Alabama’s three abortion clinics insist they’re not planning to close their doors, even as a new state law threatens to criminalize the procedures they provide.
“We’ve been through this fight over and over again,” Dalton Johnson, owner of the Alabama’s Women’s Center, told me yesterday. “Our main goal is to keep the women apprised that we will be challenging it in court.”
Alabama’s Women’s Center in Huntsville – whose two doctors provide about 2,000 abortions every year – is one of just three abortion clinics left in a state where there were more than 20 back in the 1990s. Now the abortions they provide would become almost entirely illegal under a sweeping restriction signed yesterday by Alabama Gov. Kay Ivey, a Republican who said in a statement that the legislation “stands as a powerful testament to Alabamians’ deeply held belief that every life is precious and that every life is a sacred gift from God.”
The measure, which is easily the most restrictive abortion law in the country, would make performing an abortion a criminal act – including in cases of rape or incest. Doctors caught attempting to perform an abortion could face up to 10 years in prison and those who actually complete the procedure could receive a sentence as long as 99 years. The law does not penalize the woman receiving the abortion.

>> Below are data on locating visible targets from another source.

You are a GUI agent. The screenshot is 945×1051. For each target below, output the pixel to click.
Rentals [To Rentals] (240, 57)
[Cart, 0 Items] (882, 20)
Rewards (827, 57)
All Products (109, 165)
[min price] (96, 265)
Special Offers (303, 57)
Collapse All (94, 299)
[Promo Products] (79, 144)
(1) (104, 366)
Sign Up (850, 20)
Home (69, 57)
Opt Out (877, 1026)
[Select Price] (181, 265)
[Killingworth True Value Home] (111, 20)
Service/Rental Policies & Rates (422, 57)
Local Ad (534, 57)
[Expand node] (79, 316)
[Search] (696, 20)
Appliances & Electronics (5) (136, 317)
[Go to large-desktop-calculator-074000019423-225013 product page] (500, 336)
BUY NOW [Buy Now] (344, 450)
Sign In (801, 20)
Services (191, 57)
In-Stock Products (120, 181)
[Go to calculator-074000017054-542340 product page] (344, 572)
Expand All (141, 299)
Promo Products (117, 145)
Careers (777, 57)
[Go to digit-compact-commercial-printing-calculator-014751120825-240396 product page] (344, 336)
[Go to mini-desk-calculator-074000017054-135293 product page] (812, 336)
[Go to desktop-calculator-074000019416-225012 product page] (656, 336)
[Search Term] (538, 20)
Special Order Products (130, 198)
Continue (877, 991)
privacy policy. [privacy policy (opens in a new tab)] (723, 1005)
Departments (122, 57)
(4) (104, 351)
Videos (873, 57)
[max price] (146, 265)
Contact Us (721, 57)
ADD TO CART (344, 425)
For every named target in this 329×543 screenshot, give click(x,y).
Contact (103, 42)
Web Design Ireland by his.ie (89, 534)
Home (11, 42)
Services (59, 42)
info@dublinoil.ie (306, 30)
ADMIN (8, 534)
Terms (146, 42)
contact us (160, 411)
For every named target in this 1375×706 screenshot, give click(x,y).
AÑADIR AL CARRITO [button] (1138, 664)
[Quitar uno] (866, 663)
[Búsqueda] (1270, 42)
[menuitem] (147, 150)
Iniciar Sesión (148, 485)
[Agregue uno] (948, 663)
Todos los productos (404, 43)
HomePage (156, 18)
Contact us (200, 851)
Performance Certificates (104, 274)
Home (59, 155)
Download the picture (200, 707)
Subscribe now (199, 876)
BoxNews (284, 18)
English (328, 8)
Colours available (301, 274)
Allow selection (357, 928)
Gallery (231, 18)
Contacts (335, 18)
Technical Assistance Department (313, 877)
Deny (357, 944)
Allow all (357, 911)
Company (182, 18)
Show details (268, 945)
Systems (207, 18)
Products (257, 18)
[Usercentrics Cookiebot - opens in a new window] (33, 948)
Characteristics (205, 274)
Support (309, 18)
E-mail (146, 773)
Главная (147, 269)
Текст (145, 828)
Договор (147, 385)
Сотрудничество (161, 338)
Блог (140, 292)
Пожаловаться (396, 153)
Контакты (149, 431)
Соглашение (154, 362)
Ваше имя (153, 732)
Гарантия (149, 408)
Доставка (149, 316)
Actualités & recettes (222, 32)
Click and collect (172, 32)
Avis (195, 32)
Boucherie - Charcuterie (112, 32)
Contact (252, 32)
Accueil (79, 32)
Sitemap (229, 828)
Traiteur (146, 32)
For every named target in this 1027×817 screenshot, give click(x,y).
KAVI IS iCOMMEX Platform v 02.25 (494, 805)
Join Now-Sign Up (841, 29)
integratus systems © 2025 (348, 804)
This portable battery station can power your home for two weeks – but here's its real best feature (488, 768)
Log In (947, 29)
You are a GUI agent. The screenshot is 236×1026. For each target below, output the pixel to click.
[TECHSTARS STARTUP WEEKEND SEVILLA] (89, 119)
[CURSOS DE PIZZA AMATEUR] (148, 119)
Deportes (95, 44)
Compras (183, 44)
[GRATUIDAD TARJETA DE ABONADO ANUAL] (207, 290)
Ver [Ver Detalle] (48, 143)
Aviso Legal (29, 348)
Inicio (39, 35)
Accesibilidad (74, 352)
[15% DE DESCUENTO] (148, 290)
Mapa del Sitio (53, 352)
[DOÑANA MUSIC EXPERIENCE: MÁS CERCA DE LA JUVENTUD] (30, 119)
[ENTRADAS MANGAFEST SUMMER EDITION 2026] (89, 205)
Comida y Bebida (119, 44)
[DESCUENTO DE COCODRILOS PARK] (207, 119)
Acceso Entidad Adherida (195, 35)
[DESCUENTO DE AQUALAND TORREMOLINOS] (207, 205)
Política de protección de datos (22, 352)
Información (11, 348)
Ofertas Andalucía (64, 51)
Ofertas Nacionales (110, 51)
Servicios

There are three exceptions in which it permits abortions: if the woman’s life is at risk, if the fetus has a “lethal anomaly” or if the pregnancy is ectopic, in which a fertilized egg is implanted outside the uterus.
From the advocacy and political arm of Planned Parenthood Southeast: “Sen. Singleton points out that under #HB314 a rapist would get 10 years in prison and a doctor who provided an abortion would get 99.”